Retold by Door Warden Indra of the Five Horsemen on 27 Dec 2013
Regarding
incident of human trafficking in Cuervo, NM in 2008
Comments
and transcript by LoreKeeper Casstiel
Indra: “Little did we know, though,
the hotel creep had decided to tip off the Sheriff when we left. So after we
talked to you, on our way to this trailer, the Sheriff finds and stops us,
trying to convince us to come with him. He probably sees us three girls as
targets. Of course we refuse, but then he draws his gun! Without much of a
choice, I drew mine. My friends were in shock, I think. Wow, me in a stand-off
with the law. We really didn’t have a lot of time to think our actions
through.” I shake my head, almost disbelieving the events we’d found ourselves
in. “We both tried to talk each other down, with the tension escalating, but I
knew it wouldn’t end well if I let up. We could end up like Christie…and he
seemed very willing to back up his threats. I knew he was probably going to
shoot me, so…I shot first.”
I start poking at a pillow on
the couch, not looking at anything or anyone in particular as I continue
telling the story. “Luckily that was all it took to drop him. He wasn’t dead!
But we were able to tie him up somewhere and tried to get some more information
out of him. He still wasn’t being cooperative…I…remember punching him. In the
side where I shot him. I think he cooperated after that…” I look down at my
hand before shoving it back into my kimono sleeve.
“We continued on to the
trailer where we found one of the ex-cons. One of my two friends attempted to
trick him by seducing him,” I almost laugh, “I don’t know why we didn’t use the
gun. But we got him tied up and out of the picture. Took his gun and the
Sheriff’s, too. I think at this point we
were worried that reinforcements might show up from the local police. Since we
didn’t think we could trust them, we used one of those disposable phones to
call them up and create a false alarm, send them on a wild goose chase
somewhere distant. It seemed to work, anyway – we saw cop cars streaming away
on the road.
Casstiel: I
listen to Indra’s harrowing adventure and my eyebrows raise higher and higher
as she talks about how her, her friend Allison, and Lacey managed to subdue and
interrogate all their horrible rapists.
I can tell her that she is reliving the feelings of helplessness. The helplessness you could only understand if
you were a woman, alone, heading to your car in a dark empty parking lot. But the three girls had rallied wonderfully
and turned that fear into righteous action to save their acquaintance.
I
smile. “I can’t believe you fricken
punched that guy. And seduction? Who did you think you guys were Charlie’s
Angels. Because I am now Charlie and I am no Bossley either.”

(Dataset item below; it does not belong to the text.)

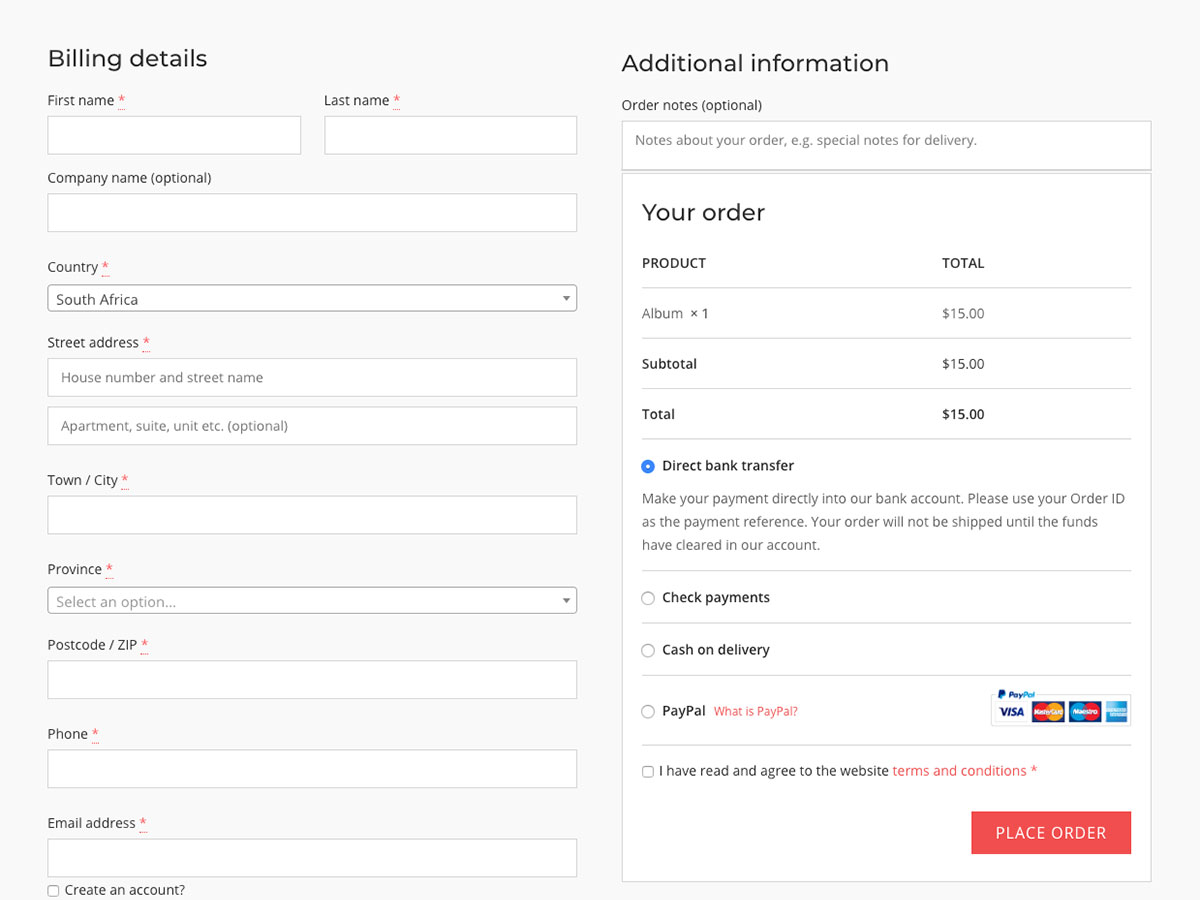Open the terms and conditions link
This screenshot has height=900, width=1200.
959,771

Indra: “From the information we’d
gathered, Christie could be at one of three possible places – some place called
the gulag, D’Angelo’s house, or a farmhouse. We struck off to the ‘gulag’ –
really creepy underground shelter of some sort. Had to break through the
padlocks – and they had uncontrollable guard dogs – the only thing we could do
was shoot them. We saw the rooms where they held people prisoner…the conditions
they kept them in, in the dark…Last messages scrawled on the walls in the hope
that someone would help them... Christie wasn’t there, though…but something
else was. We saw it out of the corner of our eyes while we were exploring. It
had to have been a trick of the dim light from the hanging bulbs. Half glimpses
of a twisted form; rapid, disjointed movements at the end of a hall. The
occasional rasping sound – just confused for the constant drip of water, right?

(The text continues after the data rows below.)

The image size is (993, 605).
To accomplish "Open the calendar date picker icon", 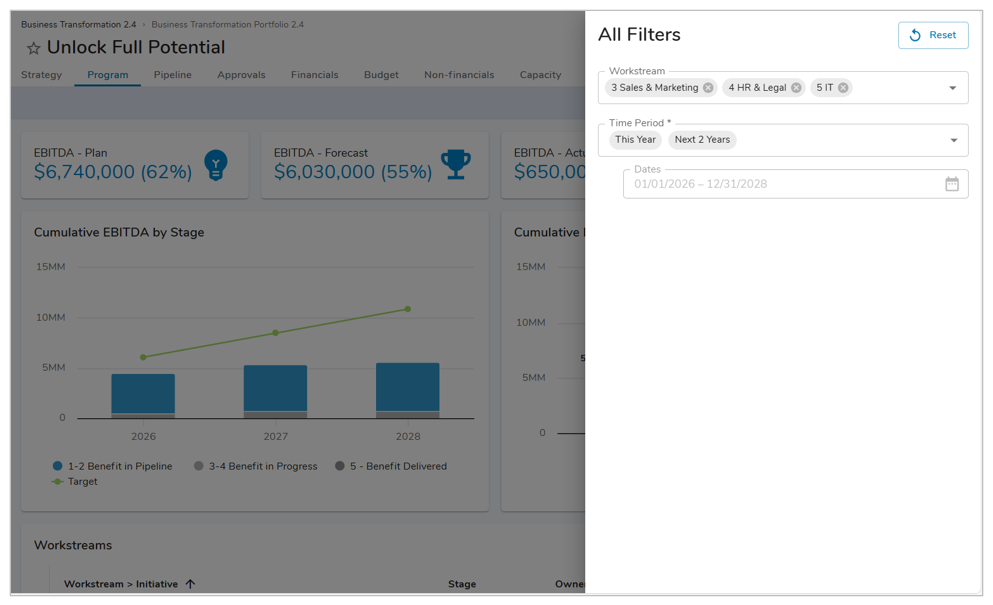I will pyautogui.click(x=951, y=184).
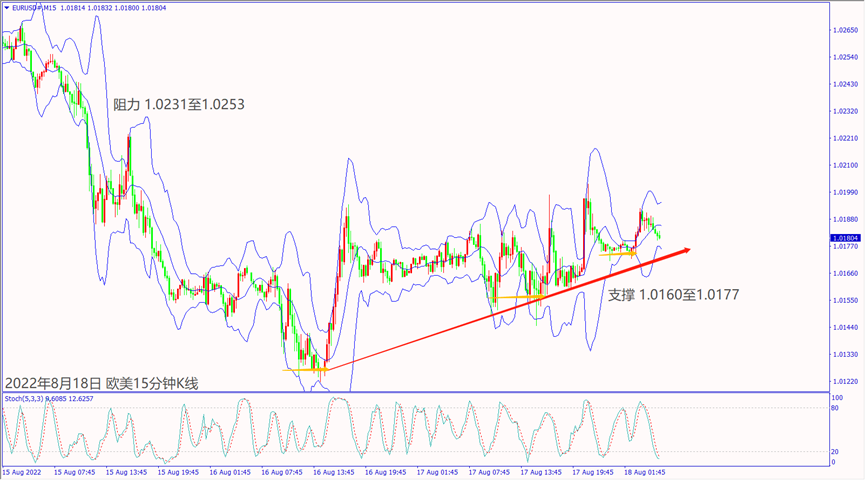Click the 1.02650 price scale level
Viewport: 865px width, 480px height.
(845, 30)
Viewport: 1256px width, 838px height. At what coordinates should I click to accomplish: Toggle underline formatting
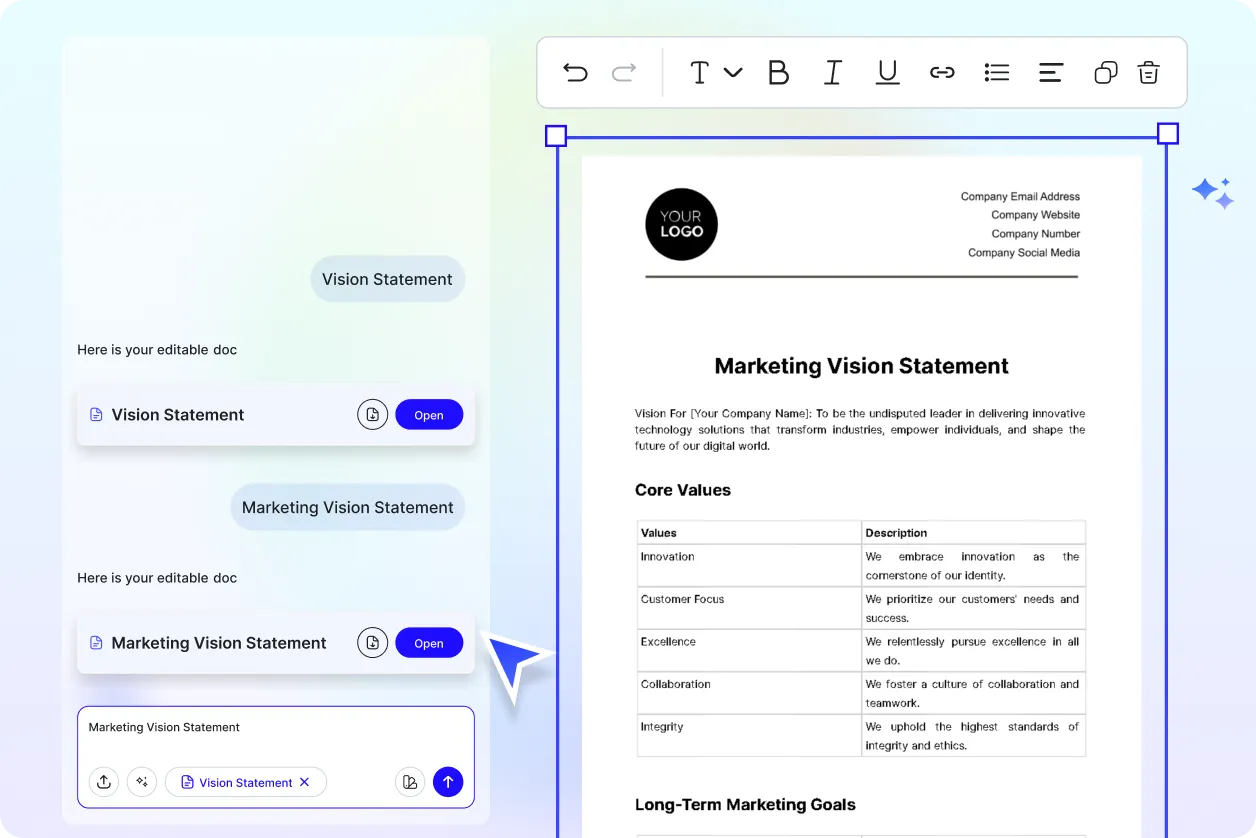[x=887, y=72]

But no…Apparently, D’Angelo had kept his first victim here, years ago…and she
was still here. She’d driven those dogs mad, who knows what sort of influence
she was having on D’Angelo? We found the cell she’d been kept in. Her body was
shriveled and dried up in the corner. Some sort of weird ritual around it. The
place was oppressive, and hard to breathe. It just felt bad, like a weight or a
presence just behind your head. And the seething anger. I dunno,” I look around
at the other Mages, not quite making eye contact, “it may seem sort of mundane
now, but the first time you hear a nasty voice hiss out at you from thin air –
actual, intelligible words out of nothing – I nearly jumped out of my skin.
Casstiel: When
Casstiel hears of the manifest Laura twitching he shivers visibly. “Fuck I hate it when they do that.”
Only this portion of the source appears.